Уселся поудобнее, вытянув ноги. Надвинул многострадальный «стетсон» на глаза, чтобы не отпугивать клиентуру. Закурил.
Шел самый «чесовый» час. Пятница, семь вечера. Небо медленно угасало, словно там, на облаках, кто-то подкручивал реостат, но было еще достаточно светло и, главное, после вчерашнего дождя, в город опять вернулось лето, жаркое и душное. Народ по Арбату валил валом.
В нарядной толпе, прущей, как на первомайскую демонстрацию, выделялись элегантно раздетые девчонки. Другого определения подобрать к их виду было невозможно.
Корсаков провожал каждую оценивающим взглядом. На его вкус, многим девочкам не мешало бы откачать пару кило жирка с талии и бедер. Но попадались совершенно сногшибательные экземпляры. Им нагота шла, как африканским народам. Была естественным и единственным украшением грациозных тел.
«В мои годы за такой прикид до комсомольского собрания не довели бы. Разорвали бы на месте, на фиг. За пропаганду культа секса и насилия, — подумал Игорь. — Правильно, правильно, девочки! Мой вам респект и поцелуи! Кто хоть раз прошелся вот так и такой, того уже в комсомольскую казарму не загонишь».
Вдруг до щекотки в кончиках пальцев захотелось рисовать.
Он закрепил на доске чистый лист ватмана. Задумался, прислушиваясь к себе. Провел первую линию.
И после этого вокруг словно выключили свет и звук. Остался только карандаш и белый прямоугольник ватмана…
Корсаков откинулся на хлипкую спинку раскладного стула. Постепенно нахлынул шум улицы, слился в рокот, похожий на дальний прибой, лишь изредка выделяя из себя отдельные фрагменты: голоса прохожих, всплески смеха, обрывки мелодий.
Над арбатской полифонией плыл перезвон колокольчиков, перестук барабанов и заунывное:
— Хари Кришна, хари-хари… Хари Рама!
Судя по звукам, кришнаиты удалялись по Старому Арбату по направлению к Смоленке.
Звон тарелок, бряцанье колокольчиков и мерный топоток барабанов навязчиво лез в голову, словно хотел что-то напомнить Корсакову.
* * *
Кто, звеня кандалами, метался в бреду, кто храпел, кто иступлено бубнил молитвы, кто тянул, как стонал, заунывную мелодию. Воздух был сперт и вязок.

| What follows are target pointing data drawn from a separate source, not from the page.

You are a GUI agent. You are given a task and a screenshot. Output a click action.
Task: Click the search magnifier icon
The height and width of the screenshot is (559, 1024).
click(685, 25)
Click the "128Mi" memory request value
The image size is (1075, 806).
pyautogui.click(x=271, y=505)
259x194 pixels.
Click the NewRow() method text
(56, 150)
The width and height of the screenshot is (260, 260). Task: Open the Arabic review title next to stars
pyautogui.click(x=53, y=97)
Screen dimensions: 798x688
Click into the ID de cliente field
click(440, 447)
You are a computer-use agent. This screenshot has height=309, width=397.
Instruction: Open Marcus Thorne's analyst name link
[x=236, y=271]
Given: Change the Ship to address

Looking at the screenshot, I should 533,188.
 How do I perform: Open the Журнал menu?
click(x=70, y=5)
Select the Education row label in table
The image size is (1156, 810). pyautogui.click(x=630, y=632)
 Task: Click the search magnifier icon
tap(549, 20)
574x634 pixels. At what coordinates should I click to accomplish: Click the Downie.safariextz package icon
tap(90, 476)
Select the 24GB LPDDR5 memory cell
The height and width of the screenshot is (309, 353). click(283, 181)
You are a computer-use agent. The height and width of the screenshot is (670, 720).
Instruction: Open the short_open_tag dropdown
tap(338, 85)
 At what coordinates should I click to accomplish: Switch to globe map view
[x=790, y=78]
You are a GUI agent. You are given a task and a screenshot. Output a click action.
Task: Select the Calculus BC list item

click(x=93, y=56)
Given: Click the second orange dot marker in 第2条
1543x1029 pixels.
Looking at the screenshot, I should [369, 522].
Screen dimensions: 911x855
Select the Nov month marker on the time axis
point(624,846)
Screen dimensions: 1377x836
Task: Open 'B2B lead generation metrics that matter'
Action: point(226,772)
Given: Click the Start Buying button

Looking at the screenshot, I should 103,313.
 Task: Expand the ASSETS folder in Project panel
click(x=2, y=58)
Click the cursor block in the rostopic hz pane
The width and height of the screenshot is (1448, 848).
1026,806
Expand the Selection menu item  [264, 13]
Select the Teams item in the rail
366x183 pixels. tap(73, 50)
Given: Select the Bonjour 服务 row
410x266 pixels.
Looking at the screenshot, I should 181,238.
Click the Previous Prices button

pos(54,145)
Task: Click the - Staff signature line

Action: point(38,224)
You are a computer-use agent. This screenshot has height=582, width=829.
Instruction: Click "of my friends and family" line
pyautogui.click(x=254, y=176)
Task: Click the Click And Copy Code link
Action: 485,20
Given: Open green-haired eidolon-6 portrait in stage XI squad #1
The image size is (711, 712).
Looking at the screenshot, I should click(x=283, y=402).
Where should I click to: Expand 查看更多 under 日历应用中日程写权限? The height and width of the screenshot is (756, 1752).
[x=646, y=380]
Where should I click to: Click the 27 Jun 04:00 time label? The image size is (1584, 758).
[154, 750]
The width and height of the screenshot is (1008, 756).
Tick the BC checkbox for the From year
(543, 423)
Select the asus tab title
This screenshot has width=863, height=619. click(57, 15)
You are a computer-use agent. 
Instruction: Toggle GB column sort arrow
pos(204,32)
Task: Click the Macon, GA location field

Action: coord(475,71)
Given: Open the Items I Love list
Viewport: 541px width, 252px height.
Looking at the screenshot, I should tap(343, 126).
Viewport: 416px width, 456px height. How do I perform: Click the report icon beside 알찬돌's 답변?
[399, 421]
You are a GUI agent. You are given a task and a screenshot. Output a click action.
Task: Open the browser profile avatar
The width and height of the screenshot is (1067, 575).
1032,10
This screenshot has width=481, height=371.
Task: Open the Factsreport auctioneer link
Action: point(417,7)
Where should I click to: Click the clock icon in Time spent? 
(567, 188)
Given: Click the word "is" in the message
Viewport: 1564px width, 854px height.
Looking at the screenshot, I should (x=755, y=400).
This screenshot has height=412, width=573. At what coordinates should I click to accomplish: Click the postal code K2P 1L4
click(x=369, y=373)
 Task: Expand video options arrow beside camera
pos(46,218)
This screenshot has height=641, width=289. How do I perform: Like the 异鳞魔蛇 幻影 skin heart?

Тюремный возок сильно раскачивало. В единственном зарешеченном оконце подрагивало серая клочковатая овчина неба.
Если слушать только скрип полозьев, да мерный стук копыт, то можно легко забыться, и убаюканное качкой и отравленное смрадом сознание соскользнет в глухой, тяжкий сон, где нет ни воспоминаний, ни мечтаний, ни сожалений. Нет ничего. Как в могиле.
Корсаков, как не заставлял себя, уснуть не мог. Сердце билось в томлении. Словно, что-то должно было произойти. Словно, ждала его нечаянная радость.
Умом убеждал себя, что ничего подобного быть отныне не может. А сердце не верило. Трепетало птахой, которую вот-вот по весне выпустят из клетки.
Вдруг где-то поблизости забрехали собаки.
Повозка свернула и остановилась.
Корсаков поднялся на коленях, припал к окну, стараясь разглядеть, куда свернули. Если постоялый двор, то радость конвою. Отогреются чайком, перекусят горячим, подремлют у печки. Выпьют по стопке на дорожку. И снова — в путь. Если пересылка, то отдохнуть выпало и этапникам. Единственная радость у этапника — ночь проспать на нарах, а не на полу возка, качаясь, как на качелях.
Возок поставили так, что стал виден частокол острога. В решетку окна пахнуло дымком человеческого жилья.
Корсаков от всего сердца перекрестился.
Конвой хрустел снегом, гремел задубевшей на морозе амуницией. Кашлял и сплевывал, через раз поминая черта и всю его родню. Нервно всхрапывали и били копытами кони.
Начальственный голос приказал выводить арестантов.
Загремел замок. Дверь возка, треснув накопившейся наледью, распахнулась. В протухшую атмосферу повозки ворвался свежий морозный воздух. Этапники заворочались, заохали и залязгали кандалами.
— Фу-у, черт! — Выплюнул пар изо рта конвоир. — Дух такой, что помереть можно. Выходи, мать твою!
— Веди их во двор. Расковать — и по камерам, — раздался неподалеку все тот же начальственный голос.
Корсаков первым спрыгнул на снег, щурясь от белизны, разлитой вокруг, осмотрелся. Обычный острог. Каких перевидал с десяток.